Health AI Governance and the Future of Responsible Care
Theodore Zanos, Head of the Division of Health AI at Northwell Health, joins Ivan Ruiz, Partner at FINN Partners, for a Global Health and Purpose Summit conversation on health AI governance and the future of responsible care.
The session examines how AI is reshaping healthcare from reactive care toward anticipatory care, from intuition-driven practice toward data-augmented reasoning, and from episodic patient snapshots toward continuous understanding. Zanos explains why responsible adoption requires more than buying tools. Health systems need inventory, security controls, local validation, stakeholder involvement, workflow design, monitoring, and accountable human ownership.

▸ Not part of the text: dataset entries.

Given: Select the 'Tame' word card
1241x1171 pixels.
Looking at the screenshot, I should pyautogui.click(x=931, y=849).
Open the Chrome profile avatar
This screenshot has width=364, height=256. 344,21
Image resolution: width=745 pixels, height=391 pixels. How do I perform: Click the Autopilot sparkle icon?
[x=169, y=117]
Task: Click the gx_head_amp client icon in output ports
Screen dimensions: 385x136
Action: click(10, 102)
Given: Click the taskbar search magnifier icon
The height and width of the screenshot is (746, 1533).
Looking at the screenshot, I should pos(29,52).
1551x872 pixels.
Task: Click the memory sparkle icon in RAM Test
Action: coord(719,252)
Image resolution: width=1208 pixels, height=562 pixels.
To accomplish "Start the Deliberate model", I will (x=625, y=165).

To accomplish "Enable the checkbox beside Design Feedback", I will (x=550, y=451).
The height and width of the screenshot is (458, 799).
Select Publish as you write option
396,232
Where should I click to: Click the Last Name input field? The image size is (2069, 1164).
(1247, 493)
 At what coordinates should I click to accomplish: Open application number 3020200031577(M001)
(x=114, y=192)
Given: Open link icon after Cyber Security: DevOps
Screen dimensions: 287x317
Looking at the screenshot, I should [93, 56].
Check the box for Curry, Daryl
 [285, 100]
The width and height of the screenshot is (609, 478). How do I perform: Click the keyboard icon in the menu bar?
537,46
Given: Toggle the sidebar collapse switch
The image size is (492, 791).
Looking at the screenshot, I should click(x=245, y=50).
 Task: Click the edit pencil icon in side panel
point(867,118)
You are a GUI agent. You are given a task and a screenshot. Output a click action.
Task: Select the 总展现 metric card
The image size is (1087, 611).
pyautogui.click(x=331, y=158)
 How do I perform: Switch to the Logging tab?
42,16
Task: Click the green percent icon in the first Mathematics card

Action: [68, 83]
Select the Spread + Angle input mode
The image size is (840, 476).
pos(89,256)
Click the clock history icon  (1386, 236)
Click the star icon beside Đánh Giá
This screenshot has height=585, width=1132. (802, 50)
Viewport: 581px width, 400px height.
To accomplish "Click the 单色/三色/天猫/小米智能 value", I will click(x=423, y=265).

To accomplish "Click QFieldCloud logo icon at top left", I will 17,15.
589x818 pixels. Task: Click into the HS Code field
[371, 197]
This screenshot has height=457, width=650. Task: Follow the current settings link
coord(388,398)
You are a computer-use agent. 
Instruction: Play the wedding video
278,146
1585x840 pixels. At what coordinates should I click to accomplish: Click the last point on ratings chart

The conversation also explores shadow AI, clinician trust, alert fatigue, vendor transparency, regulatory pressure, and the shared responsibility of health systems, technology companies, and regulators. Its central message is clear. AI in healthcare is not simply an IT project. It is a clinical capability, and responsible care must remain the measure of progress.
Session Intelligence
This session examines health AI governance through the lens of responsible adoption, clinical validation, shadow AI, workflow design, clinician trust, vendor transparency, regulation, and patient outcomes. Its central insight is that AI becomes a clinical capability only when governance turns innovation into safe, useful, and accountable care.
Health AI Governance
Responsible AI starts with inventory, use-case review, data security, validation, and ongoing monitoring.
Clinical Validation
Health systems need local validation against their own patients, workflows, data, and operating realities.
Clinician Trust
AI must respect clinician attention, reduce friction, and support action rather than add alerts and burden.
Responsible Care
Successful AI implementation must be measured by patient outcomes, workflow impact, safety, and usefulness.